◆ **Stated goal A**: In the C++ inheritance project description, what does LLA stand for?
— START Supplied passage —
Objectives: The main objectives of this project is to test your ability to create and use inheritance with C++ classes. A review of your knowledge to manipulate classes with multiple constructors, static members/functions, and expand to operator overloading , as well as pointers, structs, arrays, iostream, file I/O and C-style strings is also included.

Description:

For this project you may use square bracket-indexing, pointers, references, all operators, as well as the <string.h> or <cstring> library functions (however the std::string type is still not allowed).

The required functionality is as follows: You are given the specifications for a 2 Classes that have an Inheritance relationship – one being the Base class (Vehicle) and one the Derived (Car). You have to translate these specifications into class implementations (header and source files) and test them against a test driver (proj5.cpp) which is provided.

You are also required to explain in your documentation the observed output from running the test driver, line-by-line.

The Vehicle Class will contain the following protected data members:

    • m_lla, a float array of size 3 which represents the location of the vehicle on the earth (LLA stands for Latitude-Longitude-Altitude, which are the 3 values stored within the array).

    • m_vin, a const int which represent a unique VIN – Vehicle Identification Number (no

two vehicles can ever exist with the same m_vin).
and the following private data members:
    • s_idgen, a static int which is used by the class to generate a unique identifier to

initialize m_vin whenever a new Vehicle object is instantiated – how can you achieve this behavior? (Hint: Remember how you have been using static variables so far to keep track of the count of a class’ active objects).

and will have the following public methods:

    • Default Constructor – will leave everything uninitialized (except m_vin which has to follow the above described specifications). When it gets called, it should produce a debug output: "Vehicle #vin: Default-ctor" (where vin the actual member value).

    • Parameterized Constructor – will create a new object based on a desired value for the VIN passed by-Value (it is however able to assign a different value if it runs into any danger of assigning conflicting values), and a desired set of values for LLA passed by-Address (a pointer to float data). When it gets called, it should produce a debug output:

"Vehicle #vin: Parametrized-ctor" (where vin the actual member value).

    • Copy Constructor – will create a new object based on the values of another Vehicle object (except m_vin which has to follow the above described specifications). When it gets called, it should produce a debug output:

"Vehicle #vin: Copy-ctor" (where vin the actual member value).

    • Destructor – called whenever an object gets destroyed. When it gets called, it should produce a debug output:

"Vehicle #vin: Dtor" (where vin the actual member value).
    • Assignment operator= – will assign member values to the calling object based on the values of another Vehicle object. When it gets called, it should produce a debug output: "Vehicle #vin: Assignment" (where vin the actual member value).

    • get/set methods as appropriate for data members m_vin and m_lla.

    • A move method which takes in a new LLA location by-Address (a pointer to float data) in order for the Vehicle object to move there. When it gets called, it should produce a debug output:

"Vehicle #vin: CANNOT MOVE - I DON'T KNOW HOW" (where vin the actual member value).
— END Supplied passage —
— START Dataset records —
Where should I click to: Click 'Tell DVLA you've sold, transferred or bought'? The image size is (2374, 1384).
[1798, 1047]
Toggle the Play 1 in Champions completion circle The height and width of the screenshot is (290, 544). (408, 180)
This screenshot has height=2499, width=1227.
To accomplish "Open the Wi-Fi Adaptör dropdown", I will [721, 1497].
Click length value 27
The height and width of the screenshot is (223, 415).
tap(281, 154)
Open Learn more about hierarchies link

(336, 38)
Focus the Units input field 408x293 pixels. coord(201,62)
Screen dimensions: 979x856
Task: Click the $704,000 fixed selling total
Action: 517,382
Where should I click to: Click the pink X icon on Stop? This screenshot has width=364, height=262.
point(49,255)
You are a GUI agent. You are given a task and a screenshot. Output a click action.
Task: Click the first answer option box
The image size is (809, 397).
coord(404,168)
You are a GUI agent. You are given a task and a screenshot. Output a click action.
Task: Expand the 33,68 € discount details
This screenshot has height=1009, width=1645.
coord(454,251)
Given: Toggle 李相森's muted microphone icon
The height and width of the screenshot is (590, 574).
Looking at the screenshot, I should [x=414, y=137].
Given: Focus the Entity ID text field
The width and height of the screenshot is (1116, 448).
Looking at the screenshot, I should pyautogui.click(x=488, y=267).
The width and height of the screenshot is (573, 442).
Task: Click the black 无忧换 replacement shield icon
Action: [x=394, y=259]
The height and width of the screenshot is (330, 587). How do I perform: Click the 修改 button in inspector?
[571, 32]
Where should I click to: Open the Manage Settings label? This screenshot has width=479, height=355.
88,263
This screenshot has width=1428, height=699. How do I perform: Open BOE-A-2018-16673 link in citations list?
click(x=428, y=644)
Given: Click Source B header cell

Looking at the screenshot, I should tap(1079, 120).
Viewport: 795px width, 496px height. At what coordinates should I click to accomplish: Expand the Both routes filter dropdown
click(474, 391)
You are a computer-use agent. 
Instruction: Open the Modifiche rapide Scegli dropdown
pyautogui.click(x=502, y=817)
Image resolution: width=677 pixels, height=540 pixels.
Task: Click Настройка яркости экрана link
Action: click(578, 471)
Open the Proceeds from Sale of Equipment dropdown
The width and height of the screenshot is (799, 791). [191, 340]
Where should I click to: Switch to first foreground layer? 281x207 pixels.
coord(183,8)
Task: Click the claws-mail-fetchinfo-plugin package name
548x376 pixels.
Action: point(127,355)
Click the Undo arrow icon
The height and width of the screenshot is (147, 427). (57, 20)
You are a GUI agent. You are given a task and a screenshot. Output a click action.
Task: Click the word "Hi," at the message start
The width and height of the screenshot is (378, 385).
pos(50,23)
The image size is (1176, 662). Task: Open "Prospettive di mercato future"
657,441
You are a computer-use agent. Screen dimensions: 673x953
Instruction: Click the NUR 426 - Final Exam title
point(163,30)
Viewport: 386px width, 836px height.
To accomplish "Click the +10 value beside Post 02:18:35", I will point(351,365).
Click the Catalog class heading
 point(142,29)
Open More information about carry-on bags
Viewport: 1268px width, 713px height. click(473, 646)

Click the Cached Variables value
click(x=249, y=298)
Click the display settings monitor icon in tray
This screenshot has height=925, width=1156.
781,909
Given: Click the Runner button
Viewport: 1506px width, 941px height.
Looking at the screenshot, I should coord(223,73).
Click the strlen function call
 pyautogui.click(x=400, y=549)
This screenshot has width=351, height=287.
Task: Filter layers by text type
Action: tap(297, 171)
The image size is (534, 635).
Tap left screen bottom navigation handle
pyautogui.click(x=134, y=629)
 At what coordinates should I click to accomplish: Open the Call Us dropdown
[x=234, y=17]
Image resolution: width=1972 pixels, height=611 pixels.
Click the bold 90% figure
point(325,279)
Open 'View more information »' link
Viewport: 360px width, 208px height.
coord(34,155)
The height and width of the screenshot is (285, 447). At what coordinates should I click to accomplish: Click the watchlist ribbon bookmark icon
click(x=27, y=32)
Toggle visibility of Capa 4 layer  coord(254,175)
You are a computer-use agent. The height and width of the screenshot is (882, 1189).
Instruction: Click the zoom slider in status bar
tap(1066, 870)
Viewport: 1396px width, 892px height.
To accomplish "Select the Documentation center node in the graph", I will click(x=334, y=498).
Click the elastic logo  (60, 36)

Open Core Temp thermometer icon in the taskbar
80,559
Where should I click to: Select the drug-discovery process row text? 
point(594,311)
— END Dataset records —
◆ **Stated goal B**: Turn the part of the listing that opens with the line containing "Click the elastic" and runs through the end of the listing into a numbered list, leaving out blank lines.

◆ **Correct output A**: Latitude-Longitude-Altitude

◆ **Correct output B**:
1. Click the elastic logo  (60, 36)
2. Open Core Temp thermometer icon in the taskbar
3. 80,559
4. Where should I click to: Select the drug-discovery process row text? 
5. point(594,311)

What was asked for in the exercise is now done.